Below are lines of data, and only some are wanted. Please repeat exactly those from the line that has "has width=842, height=370." through the line that has "Open the Extensions view".

┄┄┄┄┄┄

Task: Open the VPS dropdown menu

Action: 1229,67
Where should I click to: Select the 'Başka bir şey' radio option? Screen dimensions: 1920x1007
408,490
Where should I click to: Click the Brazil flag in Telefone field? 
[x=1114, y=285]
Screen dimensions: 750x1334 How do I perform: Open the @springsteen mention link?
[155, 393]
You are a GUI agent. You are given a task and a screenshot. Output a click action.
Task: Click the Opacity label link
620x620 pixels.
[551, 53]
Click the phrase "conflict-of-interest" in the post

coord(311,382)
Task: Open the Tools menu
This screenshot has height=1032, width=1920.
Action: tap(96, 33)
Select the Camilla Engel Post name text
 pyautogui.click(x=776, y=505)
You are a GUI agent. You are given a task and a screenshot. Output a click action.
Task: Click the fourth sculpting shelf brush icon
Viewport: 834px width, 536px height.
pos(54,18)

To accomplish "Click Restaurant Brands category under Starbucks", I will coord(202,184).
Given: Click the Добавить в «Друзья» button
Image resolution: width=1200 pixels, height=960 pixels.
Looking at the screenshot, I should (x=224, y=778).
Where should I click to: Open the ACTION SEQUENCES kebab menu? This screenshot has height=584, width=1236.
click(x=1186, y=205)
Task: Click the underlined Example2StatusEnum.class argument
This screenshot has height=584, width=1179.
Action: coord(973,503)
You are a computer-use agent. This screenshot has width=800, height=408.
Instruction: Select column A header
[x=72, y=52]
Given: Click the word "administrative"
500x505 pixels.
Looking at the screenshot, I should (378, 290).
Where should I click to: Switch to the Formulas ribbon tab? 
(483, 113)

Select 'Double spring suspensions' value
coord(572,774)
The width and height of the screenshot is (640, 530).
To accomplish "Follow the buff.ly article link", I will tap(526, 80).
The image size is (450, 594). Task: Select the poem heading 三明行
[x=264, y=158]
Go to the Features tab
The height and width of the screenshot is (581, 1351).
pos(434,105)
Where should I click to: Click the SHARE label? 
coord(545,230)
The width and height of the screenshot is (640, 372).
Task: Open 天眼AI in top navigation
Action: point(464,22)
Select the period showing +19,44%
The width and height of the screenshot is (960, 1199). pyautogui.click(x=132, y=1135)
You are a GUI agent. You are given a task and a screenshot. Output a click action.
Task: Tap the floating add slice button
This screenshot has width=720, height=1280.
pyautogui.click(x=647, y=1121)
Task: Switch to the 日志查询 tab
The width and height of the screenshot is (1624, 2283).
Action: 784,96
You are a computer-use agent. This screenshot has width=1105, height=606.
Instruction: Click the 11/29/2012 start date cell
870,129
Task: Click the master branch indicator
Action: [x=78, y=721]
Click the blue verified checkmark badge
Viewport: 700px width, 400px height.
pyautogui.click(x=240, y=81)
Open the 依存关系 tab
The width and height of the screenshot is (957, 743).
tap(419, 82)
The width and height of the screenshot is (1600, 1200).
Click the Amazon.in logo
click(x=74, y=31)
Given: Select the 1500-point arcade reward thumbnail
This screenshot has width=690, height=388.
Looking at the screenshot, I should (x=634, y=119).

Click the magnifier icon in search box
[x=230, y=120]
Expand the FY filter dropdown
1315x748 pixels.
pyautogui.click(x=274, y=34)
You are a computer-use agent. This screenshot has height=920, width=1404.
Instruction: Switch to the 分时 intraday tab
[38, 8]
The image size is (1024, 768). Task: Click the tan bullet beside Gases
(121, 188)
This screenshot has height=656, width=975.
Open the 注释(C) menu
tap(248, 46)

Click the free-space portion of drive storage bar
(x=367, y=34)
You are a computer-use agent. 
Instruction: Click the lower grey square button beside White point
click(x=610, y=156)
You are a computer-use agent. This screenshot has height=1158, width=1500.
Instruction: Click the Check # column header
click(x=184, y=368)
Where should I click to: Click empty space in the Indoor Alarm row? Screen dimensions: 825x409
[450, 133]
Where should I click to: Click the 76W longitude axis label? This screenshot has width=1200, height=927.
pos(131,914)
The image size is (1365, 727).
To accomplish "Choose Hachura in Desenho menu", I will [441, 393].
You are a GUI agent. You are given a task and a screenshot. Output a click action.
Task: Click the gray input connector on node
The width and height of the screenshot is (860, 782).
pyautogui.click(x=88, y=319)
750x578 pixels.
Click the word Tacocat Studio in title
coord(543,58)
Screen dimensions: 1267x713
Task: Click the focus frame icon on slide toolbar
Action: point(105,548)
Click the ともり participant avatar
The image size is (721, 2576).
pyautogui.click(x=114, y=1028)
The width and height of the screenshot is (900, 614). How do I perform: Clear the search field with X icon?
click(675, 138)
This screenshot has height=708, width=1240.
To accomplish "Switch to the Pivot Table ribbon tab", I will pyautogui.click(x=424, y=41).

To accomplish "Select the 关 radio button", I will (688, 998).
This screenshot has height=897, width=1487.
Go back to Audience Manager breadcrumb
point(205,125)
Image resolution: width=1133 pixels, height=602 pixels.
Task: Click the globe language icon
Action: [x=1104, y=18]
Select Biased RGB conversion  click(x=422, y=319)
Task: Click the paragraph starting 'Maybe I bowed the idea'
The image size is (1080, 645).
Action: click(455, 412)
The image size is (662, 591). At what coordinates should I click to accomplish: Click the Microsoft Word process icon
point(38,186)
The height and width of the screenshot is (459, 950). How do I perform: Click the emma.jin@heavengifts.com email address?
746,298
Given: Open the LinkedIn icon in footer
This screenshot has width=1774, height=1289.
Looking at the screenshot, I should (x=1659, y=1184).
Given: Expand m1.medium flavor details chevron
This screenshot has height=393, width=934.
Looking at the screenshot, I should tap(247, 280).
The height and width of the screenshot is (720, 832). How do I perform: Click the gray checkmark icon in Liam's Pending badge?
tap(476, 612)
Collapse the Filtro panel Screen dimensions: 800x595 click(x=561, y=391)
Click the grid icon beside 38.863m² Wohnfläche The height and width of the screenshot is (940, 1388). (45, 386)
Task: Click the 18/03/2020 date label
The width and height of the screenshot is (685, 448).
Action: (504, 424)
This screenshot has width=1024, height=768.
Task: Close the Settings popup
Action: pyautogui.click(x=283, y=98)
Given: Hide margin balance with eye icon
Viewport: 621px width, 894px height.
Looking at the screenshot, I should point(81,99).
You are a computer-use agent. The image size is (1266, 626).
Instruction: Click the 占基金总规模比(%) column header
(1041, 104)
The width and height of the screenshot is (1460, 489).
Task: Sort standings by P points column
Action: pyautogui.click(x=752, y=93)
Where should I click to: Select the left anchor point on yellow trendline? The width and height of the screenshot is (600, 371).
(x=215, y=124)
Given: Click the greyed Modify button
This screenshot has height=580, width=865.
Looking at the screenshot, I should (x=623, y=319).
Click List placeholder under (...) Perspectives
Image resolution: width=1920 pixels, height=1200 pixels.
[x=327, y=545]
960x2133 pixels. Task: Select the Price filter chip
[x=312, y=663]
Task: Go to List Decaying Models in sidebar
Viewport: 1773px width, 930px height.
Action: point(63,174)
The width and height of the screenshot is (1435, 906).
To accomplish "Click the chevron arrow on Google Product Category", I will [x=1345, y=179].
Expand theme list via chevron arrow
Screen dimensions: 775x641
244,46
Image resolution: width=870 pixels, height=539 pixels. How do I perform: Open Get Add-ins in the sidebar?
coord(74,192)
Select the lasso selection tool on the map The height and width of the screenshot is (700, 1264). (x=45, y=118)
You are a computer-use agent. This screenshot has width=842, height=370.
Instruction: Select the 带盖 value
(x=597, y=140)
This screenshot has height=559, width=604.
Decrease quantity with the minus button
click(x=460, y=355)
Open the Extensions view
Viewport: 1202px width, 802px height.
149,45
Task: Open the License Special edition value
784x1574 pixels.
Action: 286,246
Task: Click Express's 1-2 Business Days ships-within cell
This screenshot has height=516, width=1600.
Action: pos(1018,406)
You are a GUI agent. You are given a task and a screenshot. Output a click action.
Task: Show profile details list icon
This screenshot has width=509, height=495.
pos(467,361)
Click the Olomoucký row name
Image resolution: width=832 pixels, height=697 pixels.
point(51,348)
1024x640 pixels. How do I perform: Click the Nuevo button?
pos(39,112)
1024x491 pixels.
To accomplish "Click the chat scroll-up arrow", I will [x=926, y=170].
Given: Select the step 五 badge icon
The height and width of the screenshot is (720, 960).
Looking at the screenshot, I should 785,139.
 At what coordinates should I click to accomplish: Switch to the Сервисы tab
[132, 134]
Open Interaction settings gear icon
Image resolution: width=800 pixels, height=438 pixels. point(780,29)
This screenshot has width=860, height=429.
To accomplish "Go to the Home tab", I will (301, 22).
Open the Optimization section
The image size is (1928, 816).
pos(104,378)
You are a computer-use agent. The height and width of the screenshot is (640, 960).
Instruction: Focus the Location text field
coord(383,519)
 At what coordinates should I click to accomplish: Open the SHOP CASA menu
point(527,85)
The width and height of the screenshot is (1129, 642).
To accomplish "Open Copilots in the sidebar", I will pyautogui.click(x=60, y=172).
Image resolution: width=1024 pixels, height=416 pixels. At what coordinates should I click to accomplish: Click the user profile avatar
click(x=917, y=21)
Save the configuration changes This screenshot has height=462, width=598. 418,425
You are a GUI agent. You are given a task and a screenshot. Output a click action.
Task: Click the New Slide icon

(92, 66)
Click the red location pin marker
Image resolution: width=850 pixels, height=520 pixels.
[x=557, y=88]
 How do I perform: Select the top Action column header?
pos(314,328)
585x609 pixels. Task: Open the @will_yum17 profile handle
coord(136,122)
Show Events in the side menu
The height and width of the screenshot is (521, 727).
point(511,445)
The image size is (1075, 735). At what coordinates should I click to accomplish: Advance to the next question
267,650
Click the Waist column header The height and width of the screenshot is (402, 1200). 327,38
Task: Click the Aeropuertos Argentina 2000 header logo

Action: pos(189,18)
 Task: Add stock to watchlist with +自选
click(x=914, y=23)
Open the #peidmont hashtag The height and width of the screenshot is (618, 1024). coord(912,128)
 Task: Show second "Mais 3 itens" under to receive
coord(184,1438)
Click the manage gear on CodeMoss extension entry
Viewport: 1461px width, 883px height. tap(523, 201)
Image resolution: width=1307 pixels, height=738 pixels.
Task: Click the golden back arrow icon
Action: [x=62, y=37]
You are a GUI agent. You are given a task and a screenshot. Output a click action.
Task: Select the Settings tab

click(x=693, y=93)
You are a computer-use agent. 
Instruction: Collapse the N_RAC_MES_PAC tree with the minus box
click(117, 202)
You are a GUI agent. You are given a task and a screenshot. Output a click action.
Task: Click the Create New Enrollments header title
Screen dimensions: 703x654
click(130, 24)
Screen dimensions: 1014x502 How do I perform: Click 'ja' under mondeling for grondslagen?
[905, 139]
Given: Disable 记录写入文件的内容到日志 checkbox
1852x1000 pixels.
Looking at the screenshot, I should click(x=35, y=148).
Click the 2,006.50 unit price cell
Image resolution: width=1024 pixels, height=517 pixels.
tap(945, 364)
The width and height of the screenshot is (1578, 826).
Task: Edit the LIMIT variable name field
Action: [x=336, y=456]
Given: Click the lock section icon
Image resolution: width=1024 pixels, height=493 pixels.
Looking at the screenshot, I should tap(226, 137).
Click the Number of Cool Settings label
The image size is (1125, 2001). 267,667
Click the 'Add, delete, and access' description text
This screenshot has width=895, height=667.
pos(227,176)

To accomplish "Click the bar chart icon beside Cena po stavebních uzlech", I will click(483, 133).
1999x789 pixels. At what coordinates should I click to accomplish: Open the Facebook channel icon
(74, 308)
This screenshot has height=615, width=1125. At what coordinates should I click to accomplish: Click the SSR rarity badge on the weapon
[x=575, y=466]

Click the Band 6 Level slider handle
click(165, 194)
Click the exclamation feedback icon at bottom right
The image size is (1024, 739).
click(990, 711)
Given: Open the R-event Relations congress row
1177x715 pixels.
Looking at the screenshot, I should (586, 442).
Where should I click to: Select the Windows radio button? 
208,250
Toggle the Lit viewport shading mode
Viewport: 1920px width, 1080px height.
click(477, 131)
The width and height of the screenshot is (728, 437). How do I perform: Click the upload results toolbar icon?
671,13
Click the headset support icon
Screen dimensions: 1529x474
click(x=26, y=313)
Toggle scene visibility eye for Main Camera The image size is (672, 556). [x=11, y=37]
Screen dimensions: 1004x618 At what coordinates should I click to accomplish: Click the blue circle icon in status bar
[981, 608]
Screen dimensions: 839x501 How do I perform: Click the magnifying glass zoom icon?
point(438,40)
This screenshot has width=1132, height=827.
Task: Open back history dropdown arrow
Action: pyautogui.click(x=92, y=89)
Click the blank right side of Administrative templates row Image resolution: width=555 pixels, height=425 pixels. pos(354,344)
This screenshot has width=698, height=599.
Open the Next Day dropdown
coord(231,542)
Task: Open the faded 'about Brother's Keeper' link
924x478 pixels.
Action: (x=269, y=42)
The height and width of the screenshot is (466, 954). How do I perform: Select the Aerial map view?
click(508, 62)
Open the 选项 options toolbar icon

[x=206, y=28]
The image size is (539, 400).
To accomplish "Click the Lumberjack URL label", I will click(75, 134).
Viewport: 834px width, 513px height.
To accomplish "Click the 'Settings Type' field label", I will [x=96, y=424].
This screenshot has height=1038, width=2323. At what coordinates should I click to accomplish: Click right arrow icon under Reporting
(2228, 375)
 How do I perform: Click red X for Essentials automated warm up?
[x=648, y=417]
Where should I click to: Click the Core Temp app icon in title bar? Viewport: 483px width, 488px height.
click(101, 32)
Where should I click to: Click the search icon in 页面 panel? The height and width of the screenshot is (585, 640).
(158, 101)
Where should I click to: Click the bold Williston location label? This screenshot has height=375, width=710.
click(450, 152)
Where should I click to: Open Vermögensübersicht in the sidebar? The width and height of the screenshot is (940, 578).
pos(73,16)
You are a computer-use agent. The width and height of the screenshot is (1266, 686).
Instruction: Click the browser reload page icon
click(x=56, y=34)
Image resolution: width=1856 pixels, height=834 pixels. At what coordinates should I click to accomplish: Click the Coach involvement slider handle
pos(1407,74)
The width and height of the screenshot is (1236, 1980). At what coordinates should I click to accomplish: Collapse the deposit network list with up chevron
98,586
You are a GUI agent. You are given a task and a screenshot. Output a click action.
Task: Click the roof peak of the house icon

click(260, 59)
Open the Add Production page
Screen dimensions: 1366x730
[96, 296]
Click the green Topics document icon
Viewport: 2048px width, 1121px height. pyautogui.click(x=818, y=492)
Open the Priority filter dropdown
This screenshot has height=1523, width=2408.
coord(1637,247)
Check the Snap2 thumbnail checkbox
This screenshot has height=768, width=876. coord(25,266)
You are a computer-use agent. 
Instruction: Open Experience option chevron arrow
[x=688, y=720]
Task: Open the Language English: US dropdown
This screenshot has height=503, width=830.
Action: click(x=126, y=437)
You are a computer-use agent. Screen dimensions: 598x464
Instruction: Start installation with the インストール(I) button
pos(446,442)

┄┄┄┄┄┄

Answer area
You are a computer-use agent. This screenshot has width=842, height=370.
Instruction: Select the 带盖 value
(x=597, y=140)
This screenshot has height=559, width=604.
Decrease quantity with the minus button
click(x=460, y=355)
Open the Extensions view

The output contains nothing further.